Wegen der weiteren Einzelheiten wird auf die Gerichtsakten beider Instanzen und die beigezogenen Behördenakten verwiesen.

Entscheidungsgründe:

Die Berufung der Landesanwaltschaft Bayern bleibt ohne Erfolg. Das Verwaltungsgericht hat zu Recht festgestellt, dass der Kläger die deutsche Staatsangehörigkeit besitzt.
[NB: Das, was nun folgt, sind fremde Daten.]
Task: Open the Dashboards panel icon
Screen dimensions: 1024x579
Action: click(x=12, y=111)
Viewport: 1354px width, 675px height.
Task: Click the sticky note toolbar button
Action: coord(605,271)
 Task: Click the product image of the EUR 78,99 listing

1. Die mit dem Hauptantrag aufrecht erhaltene Feststellungsklage ist weiterhin zulässig (§ 43 Abs. 1 VwGO). Zwar sieht das Staatsangehörigkeitsgesetz seit seiner Änderung durch Art. 5 des Gesetzes zur Umsetzung aufenthalts- und asylrechtlicher Richtlinien der Europäischen Union vom 19. August 2007 (BGBl I S. 1970) nunmehr erstmals eine verbindliche behördliche Entscheidung über das Bestehen oder Nichtbestehen der deutschen Staatsangehörigkeit als rechtsgestaltenden Verwaltungsakt vor (vgl. § 30 StAG n.F.). Demnach kann der Kläger inzwischen sein Rechtsschutzziel statt mit einer Klage auf gerichtliche Feststellung durch eine Klage auf Verpflichtung zum Erlass einer solchen behördlichen Statusentscheidung verfolgen, wie er das mit seiner Klageerweiterung im Berufungsverfahren auch hilfsweise unternimmt. Gleichwohl scheitert die bereits anhängige Feststellungsklage nicht an ihrer in § 43 Abs. 2 Satz 1 VwGO normierten Subsidiarität gegenüber der Verpflichtungsklage. Denn maßgeblich für die Subsidiarität ist der Zeitpunkt der Klageerhebung. Entsteht die Möglichkeit der Leistungs- oder Gestaltungsklage erst im Laufe des Feststellungsprozesses, so gilt die Subsidiaritätsklausel nicht, weil sie ihre Funktion, den erforderlichen Rechtsschutz auf ein gerichtliches Verfahren zu beschränken, nicht mehr erfüllen kann (vgl. Happ in: Eyermann, Verwaltungsgerichtsordnung, 12. Aufl. 2006, RdNr. 40 zu § 43 m.w.N.). Ein berechtigtes Interesse an einer baldigen gerichtlichen Feststellung steht dem Kläger aus den vom Verwaltungsgericht angeführten Gründen nach wie vor zur Seite.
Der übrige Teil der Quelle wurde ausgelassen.